=================================================
Text Transformations, e.g. for Full-text Indexing
=================================================
($Id$)
If a converter program needed is not available we want to put a warning
into Zope's server log; in order to be able to test this we register
a log handler for testing:
>>> from zope.testing.loggingsupport import InstalledHandler
>>> log = InstalledHandler('zope.server')
The test files are in a subdirectory of the text package:
>>> import os
>>> from cybertools import text
>>> testdir = os.path.join(os.path.dirname(text.__file__), 'testfiles')
HTML
----
>>> from cybertools.text.html import htmlToText
>>> f = open(os.path.join(testdir, 'selfhtml.html'), encoding='ISO8859-15')
>>> html = f.read()
>>> text = htmlToText(html)
>>> '<p>' in html
True
>>> '<p>' in text
False
>>> f.close()
PDF Files
---------
Let's start with a PDF file:
>>> from cybertools.text.pdf import PdfTransform
>>> transform = PdfTransform(None)
>>> f = open(os.path.join(testdir, 'mary.pdf'), 'rb')

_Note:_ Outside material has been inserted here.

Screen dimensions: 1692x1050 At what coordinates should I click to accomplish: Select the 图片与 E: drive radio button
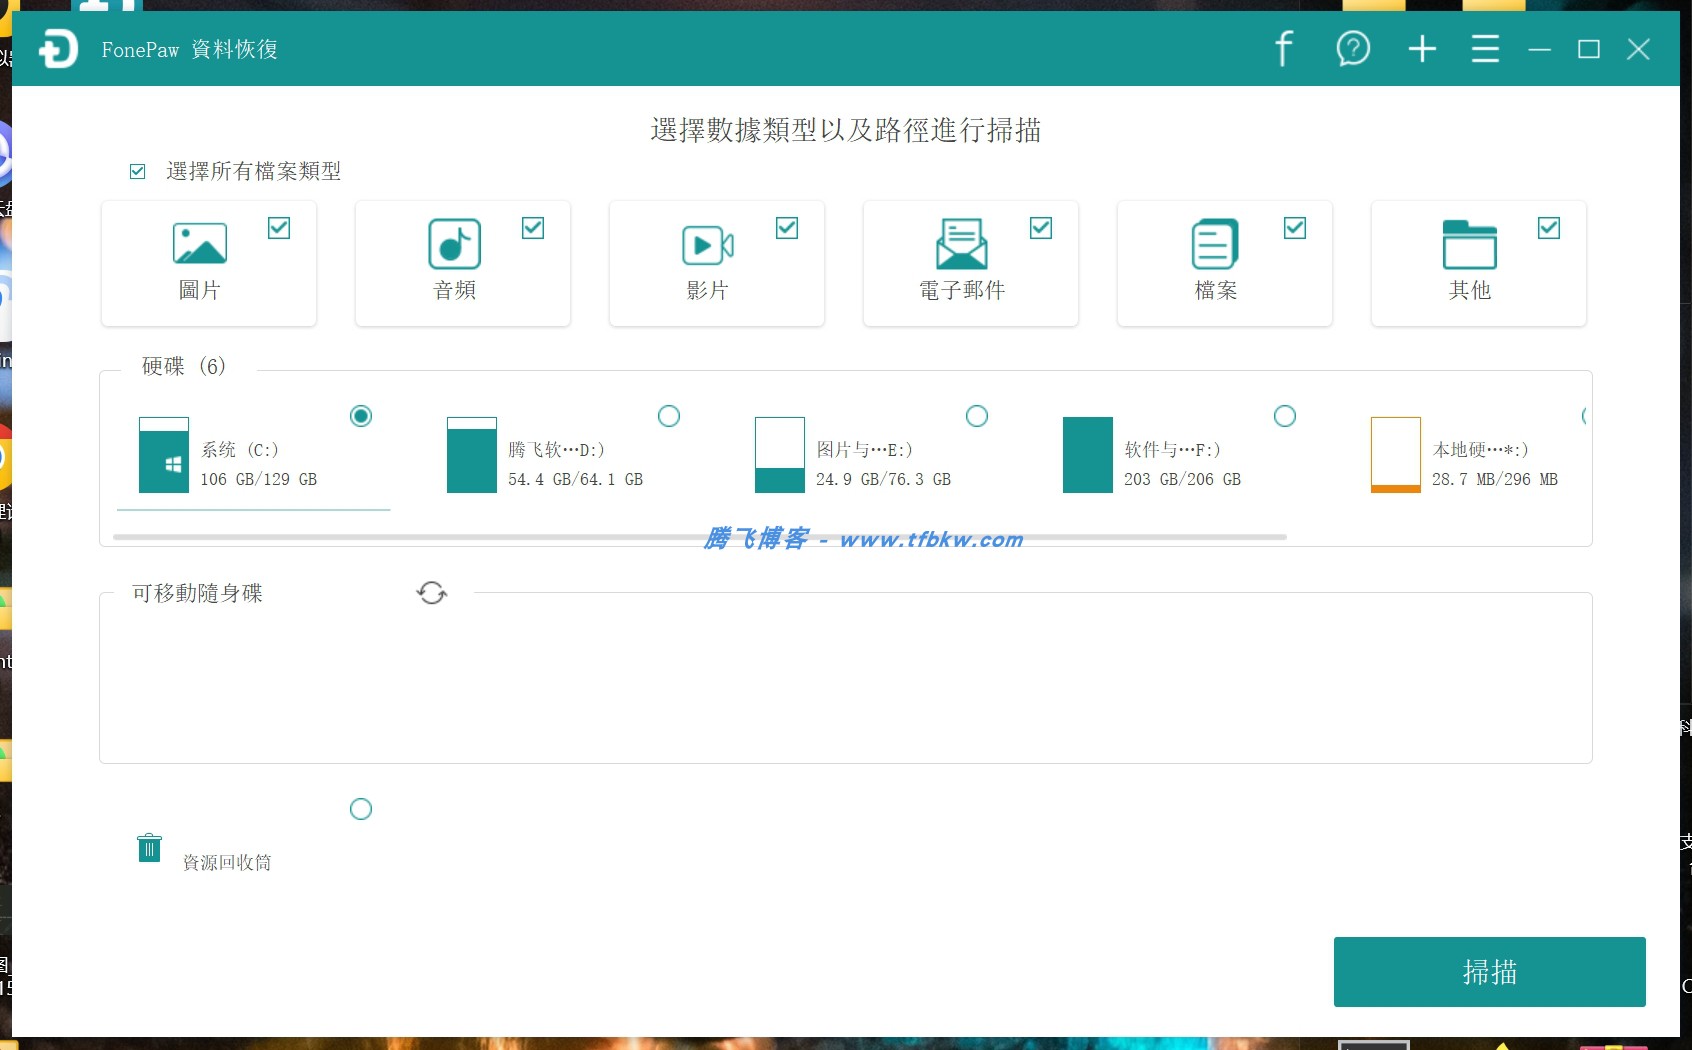tap(977, 416)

This will be transformed to plain text:
>>> result = transform(f)
Let's check the log, should be empty:
>>> print(log)
So what is in the plain text result?
>>> words = result.split()
>>> len(words)
89
>>> u'lamb' in words
True
>>> f.close()
Word Documents
--------------
>>> from cybertools.text.doc import DocTransform
>>> transform = DocTransform(None)
>>> f = open(os.path.join(testdir, 'mary.doc'), 'rb')
>>> result = transform(f)
>>> print(log)
>>> words = result.split()
>>> len(words)
89
>>> u'lamb' in words
True
>>> f.close()
RTF Files
---------
>>> from cybertools.text.rtf import RtfTransform
>>> transform = RtfTransform(None)
>>> f = open(os.path.join(testdir, 'mary.rtf'), 'rb')
>>> result = transform(f)
>>> print(log)
>>> words = result.split()
>>> len(words)
90
>>> u'lamb' in words
True
>>> f.close()
PowerPoint Presentations
------------------------
>>> from cybertools.text.ppt import PptTransform
>>> transform = PptTransform(None)
>>> f = open(os.path.join(testdir, 'mary.ppt'), 'rb')
>>> result = transform(f)
>>> print(log)
zope.server WARNING
ppthtml is not available
>> words = result.split()
>> len(words)
102
>> u'lamb' in words
True
>>> f.close()
Excel Spreadsheets
------------------
>>> from cybertools.text.xls import XlsTransform
>>> transform = XlsTransform(None)
>>> f = open(os.path.join(testdir, 'mary.xls'), 'rb')
>>> result = transform(f)
>>> words = result.split()
>>> len(words)
89
>>> u'lamb' in words
True
>>> f.close()
OpenOffice
----------
>>> from cybertools.text.ooffice import OOTransform
>>> transform = OOTransform(None)
>>> f = open(os.path.join(testdir, 'mary.odt'), 'rb')
>>> result = transform(f)
>>> len(words)
89
>>> u'lamb' in words
True
>>> f.close()
>>> f = open(os.path.join(testdir, 'mary.ods'), 'rb')
>>> result = transform(f)
>>> len(result.split())
89
>>> f.close()
>>> f = open(os.path.join(testdir, 'mary.odp'), 'rb')
>>> result = transform(f)
>>> len(result.split())
99
>>> f.close()